Copy out the items word for word, beginning at the line containing "The width and height of the screenshot is (1024, 819)." and continuing through the line containing "I will 29,27.", both lines included.

> _Item-finding records_:
____
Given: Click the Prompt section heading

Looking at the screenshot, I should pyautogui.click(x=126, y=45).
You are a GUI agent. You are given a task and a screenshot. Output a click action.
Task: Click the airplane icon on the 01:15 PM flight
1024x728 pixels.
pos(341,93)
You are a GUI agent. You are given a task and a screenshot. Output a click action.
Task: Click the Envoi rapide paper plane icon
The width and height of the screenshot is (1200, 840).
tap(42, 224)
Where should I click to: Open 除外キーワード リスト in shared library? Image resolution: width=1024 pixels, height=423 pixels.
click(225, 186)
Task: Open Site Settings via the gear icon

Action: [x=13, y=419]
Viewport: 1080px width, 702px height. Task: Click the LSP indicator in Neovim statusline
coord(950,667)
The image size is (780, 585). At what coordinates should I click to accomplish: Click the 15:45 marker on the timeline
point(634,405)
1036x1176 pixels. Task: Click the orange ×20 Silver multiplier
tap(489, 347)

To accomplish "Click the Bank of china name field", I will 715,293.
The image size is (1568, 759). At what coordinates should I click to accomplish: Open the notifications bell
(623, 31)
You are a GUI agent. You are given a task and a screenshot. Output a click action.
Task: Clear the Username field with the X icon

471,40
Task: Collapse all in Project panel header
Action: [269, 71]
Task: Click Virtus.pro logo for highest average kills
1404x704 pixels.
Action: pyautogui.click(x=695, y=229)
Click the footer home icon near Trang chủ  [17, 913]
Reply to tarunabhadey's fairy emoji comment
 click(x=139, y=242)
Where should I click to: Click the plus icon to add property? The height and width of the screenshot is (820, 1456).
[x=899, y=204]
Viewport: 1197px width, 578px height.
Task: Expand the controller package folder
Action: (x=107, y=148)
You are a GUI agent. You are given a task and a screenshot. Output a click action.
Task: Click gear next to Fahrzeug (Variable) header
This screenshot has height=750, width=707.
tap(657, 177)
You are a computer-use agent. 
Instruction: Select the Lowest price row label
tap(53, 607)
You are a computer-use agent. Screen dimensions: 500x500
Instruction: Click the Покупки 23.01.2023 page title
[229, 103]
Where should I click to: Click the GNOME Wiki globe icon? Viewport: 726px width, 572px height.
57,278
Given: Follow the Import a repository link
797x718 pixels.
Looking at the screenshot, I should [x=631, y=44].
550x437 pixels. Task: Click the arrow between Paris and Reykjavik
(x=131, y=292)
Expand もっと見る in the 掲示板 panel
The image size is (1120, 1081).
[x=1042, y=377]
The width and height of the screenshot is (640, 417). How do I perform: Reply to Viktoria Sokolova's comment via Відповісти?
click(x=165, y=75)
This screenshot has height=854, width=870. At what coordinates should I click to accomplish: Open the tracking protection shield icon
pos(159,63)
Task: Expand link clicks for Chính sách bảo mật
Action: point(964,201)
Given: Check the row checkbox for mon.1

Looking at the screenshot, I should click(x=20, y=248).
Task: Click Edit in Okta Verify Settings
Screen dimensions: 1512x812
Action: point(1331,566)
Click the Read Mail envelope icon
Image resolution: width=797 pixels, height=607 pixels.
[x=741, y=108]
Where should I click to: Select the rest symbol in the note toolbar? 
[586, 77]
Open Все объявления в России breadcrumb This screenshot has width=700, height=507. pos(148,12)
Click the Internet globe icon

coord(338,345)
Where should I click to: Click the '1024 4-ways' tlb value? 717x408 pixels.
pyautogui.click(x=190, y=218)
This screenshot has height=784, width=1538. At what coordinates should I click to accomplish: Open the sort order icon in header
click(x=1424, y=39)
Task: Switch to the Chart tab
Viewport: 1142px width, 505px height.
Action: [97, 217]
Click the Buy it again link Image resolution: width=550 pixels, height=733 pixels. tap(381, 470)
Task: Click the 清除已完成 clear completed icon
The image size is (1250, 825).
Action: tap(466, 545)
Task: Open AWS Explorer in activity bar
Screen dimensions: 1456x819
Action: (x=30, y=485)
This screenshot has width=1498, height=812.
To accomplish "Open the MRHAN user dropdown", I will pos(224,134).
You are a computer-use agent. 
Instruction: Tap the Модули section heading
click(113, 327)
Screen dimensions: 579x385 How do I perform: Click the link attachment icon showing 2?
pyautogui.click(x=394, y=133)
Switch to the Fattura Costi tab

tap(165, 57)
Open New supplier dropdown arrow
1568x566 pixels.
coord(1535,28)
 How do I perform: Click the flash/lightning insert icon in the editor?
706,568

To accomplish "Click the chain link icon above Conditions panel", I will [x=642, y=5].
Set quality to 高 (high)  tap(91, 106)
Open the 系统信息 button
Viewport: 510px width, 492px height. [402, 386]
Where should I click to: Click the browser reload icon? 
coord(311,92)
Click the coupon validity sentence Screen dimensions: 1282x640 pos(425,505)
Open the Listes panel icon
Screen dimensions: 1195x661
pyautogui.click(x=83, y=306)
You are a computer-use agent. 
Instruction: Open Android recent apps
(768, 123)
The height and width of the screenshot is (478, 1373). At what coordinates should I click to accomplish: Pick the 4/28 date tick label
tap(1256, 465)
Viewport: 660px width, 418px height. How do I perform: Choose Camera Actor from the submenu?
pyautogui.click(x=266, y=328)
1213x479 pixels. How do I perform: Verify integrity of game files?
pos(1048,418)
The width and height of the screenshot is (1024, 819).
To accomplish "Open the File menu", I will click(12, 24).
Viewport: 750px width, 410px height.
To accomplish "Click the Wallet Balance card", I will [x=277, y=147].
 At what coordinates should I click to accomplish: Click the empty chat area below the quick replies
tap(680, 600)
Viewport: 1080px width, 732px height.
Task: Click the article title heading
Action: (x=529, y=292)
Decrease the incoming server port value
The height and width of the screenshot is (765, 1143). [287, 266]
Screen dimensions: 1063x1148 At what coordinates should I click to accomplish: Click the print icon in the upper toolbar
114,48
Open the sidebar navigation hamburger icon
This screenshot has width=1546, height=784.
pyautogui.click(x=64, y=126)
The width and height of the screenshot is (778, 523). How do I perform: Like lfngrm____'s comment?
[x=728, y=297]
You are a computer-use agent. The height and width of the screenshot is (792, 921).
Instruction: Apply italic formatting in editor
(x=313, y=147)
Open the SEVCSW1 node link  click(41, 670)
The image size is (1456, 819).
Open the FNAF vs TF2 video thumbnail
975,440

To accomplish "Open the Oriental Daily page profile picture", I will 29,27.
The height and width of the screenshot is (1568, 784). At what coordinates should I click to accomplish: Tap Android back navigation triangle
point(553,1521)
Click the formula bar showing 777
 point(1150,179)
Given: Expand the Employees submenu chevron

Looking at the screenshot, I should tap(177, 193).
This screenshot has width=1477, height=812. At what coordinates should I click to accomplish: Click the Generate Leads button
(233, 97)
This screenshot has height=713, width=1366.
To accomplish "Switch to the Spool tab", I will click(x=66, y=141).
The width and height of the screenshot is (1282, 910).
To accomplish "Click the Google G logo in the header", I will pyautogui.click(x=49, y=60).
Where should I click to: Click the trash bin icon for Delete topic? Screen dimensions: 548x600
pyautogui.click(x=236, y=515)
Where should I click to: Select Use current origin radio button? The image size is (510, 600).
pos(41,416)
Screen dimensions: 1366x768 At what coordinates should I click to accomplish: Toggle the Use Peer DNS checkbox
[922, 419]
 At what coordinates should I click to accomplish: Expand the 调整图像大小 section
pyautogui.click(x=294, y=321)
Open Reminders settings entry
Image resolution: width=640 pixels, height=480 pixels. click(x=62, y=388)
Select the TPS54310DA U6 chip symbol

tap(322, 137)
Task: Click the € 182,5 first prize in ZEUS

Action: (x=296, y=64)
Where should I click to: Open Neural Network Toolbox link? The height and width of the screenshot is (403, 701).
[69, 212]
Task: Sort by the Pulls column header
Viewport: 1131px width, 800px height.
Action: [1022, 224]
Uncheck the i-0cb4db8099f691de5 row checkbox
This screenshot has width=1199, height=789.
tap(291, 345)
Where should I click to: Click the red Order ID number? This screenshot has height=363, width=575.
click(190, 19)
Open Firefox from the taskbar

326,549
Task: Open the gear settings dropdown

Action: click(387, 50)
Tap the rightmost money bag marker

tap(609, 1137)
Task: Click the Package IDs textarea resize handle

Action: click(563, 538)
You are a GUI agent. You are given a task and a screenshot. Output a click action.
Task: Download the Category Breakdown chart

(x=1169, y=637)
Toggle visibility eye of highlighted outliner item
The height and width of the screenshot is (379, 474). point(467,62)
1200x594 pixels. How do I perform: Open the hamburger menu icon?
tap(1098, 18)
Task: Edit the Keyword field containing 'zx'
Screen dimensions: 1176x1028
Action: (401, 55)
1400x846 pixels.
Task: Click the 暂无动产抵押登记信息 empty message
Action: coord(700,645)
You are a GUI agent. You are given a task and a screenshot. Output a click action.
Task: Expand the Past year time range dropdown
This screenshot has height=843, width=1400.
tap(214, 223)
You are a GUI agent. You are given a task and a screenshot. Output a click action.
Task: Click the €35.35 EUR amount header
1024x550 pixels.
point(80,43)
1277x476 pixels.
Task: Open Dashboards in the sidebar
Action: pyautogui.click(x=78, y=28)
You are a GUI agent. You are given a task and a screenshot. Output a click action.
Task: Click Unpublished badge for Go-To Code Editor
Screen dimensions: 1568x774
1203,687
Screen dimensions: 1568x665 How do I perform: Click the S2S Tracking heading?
____
> _Finished task_:
The width and height of the screenshot is (1024, 819).
To accomplish "Open the File menu", I will click(12, 24).
Viewport: 750px width, 410px height.
To accomplish "Click the Wallet Balance card", I will [x=277, y=147].
 At what coordinates should I click to accomplish: Click the empty chat area below the quick replies
tap(680, 600)
Viewport: 1080px width, 732px height.
Task: Click the article title heading
Action: (x=529, y=292)
Decrease the incoming server port value
The height and width of the screenshot is (765, 1143). [287, 266]
Screen dimensions: 1063x1148 At what coordinates should I click to accomplish: Click the print icon in the upper toolbar
114,48
Open the sidebar navigation hamburger icon
This screenshot has width=1546, height=784.
pyautogui.click(x=64, y=126)
The width and height of the screenshot is (778, 523). How do I perform: Like lfngrm____'s comment?
[x=728, y=297]
You are a computer-use agent. The height and width of the screenshot is (792, 921).
Instruction: Apply italic formatting in editor
(x=313, y=147)
Open the SEVCSW1 node link  click(41, 670)
The image size is (1456, 819).
Open the FNAF vs TF2 video thumbnail
975,440

To accomplish "Open the Oriental Daily page profile picture", I will 29,27.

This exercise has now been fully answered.